§ Exercise instructions
In the list of old-Earth issues below, output the passage word for word, starting at the words "Issue #11: Tectonic" and stopping after the words "period of time.".

§ Source passage

# # #

A Baker’s Dozen Scientific Issues Pointing to an Old Earth
Thirteen scientific examples from nature that contradict Young Earth Creationism (YEC) and Flood Geology (FG)
Issue #13: Diagenesis and changes in Rock over Time
Limes and sands have changed to rocks over the course of more time than the YEC models allow.
Issue #12: The size of the Universe… distant stars
The universe is large and the speed of light is known and we quickly come to transit times that don’t fit the YEC timeline.
Issue #11: Tectonic Rates
The Earth’s tectonic plates have moved very slowly as our modern oceanic crust developed.
Issue #10: Igneous Intrusions
We find large intrusive igneous bodies at the surface. It takes a long time for large buried igneous magma to cool. We find clasts of granite cooled and eroded out by the mid-Cretaceous period. This could not have happened during a 1-year flood
Issue #9: Volcanos
We find volcanos that developed through the geologic record at multiple times in non-marine settings, not the result of one catastrophic year.
Issue #8: Paleosols
Within the FG flood interval, we find many well-developed soils. Many show well developed root systems. Others show well developed caliche zones that tell us the climate was semiarid and stable for a period of time.
Issue 7. Finding the Flood
Columns from many YEC authors with radically different interpretations of the flood interval. If this truly was a single global catastrophe, why can’t the believers agree on where it is? I showed that their models tell us the rates of deposition that they demand and thus demand radically catastrophic processes, that are not observed.
Issue #6: Stromatolites
Stromatolites are deposits, usually from tides that repeatedly covered and uncovered algal mats that trapped sediment. Some showed classic birdseye structures that result from exposure and drying of the mats for some periods of times. Stromatolites are found in essentially every age of rock that is interpreted as flood deposits.
Issue 5. Dinosaur tracks and coal
I show an example from Utah documenting many features inconsistent with a flood model. Thick coal bed with storm deposited siltstone with dinosaur tracks from a swamp with tree roots from many trees preserved in place; dinosaur tracks walking over units covered by mud cracks, etc.

# # #

§ Dataset entries
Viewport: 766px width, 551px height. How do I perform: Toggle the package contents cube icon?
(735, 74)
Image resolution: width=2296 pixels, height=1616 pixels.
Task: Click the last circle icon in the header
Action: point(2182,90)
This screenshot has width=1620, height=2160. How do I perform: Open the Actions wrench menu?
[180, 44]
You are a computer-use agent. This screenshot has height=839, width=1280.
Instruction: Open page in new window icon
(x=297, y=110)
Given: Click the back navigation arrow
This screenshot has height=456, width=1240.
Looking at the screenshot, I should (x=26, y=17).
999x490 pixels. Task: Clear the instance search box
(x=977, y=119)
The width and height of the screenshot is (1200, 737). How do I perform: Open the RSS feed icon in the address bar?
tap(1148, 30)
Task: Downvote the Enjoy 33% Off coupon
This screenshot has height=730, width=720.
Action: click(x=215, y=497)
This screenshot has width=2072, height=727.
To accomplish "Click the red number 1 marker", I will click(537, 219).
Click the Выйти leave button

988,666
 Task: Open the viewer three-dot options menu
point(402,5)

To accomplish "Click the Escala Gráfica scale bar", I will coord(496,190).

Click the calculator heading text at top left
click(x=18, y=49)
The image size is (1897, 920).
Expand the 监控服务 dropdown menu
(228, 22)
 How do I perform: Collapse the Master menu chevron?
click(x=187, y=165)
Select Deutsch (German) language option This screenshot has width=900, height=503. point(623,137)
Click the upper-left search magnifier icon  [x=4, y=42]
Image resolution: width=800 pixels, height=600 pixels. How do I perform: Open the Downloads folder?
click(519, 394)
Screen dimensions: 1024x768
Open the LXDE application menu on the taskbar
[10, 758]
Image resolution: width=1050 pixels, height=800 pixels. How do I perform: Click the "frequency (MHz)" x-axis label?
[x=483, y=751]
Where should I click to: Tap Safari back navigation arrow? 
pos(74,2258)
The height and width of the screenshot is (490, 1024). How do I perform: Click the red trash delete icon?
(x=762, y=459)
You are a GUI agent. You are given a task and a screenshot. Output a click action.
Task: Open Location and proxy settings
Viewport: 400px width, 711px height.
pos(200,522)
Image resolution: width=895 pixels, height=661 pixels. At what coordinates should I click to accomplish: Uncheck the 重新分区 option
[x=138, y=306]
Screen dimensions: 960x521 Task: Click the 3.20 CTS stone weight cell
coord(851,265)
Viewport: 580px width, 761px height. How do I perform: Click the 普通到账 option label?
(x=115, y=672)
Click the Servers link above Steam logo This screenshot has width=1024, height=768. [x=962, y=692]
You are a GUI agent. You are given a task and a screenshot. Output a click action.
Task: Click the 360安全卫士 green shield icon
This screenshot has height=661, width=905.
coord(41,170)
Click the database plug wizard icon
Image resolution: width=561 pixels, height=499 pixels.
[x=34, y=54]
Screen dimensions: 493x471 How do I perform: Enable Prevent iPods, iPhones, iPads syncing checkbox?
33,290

# # #

§ Written answer
Issue #11: Tectonic Rates
The Earth’s tectonic plates have moved very slowly as our modern oceanic crust developed.
Issue #10: Igneous Intrusions
We find large intrusive igneous bodies at the surface. It takes a long time for large buried igneous magma to cool. We find clasts of granite cooled and eroded out by the mid-Cretaceous period. This could not have happened during a 1-year flood
Issue #9: Volcanos
We find volcanos that developed through the geologic record at multiple times in non-marine settings, not the result of one catastrophic year.
Issue #8: Paleosols
Within the FG flood interval, we find many well-developed soils. Many show well developed root systems. Others show well developed caliche zones that tell us the climate was semiarid and stable for a period of time.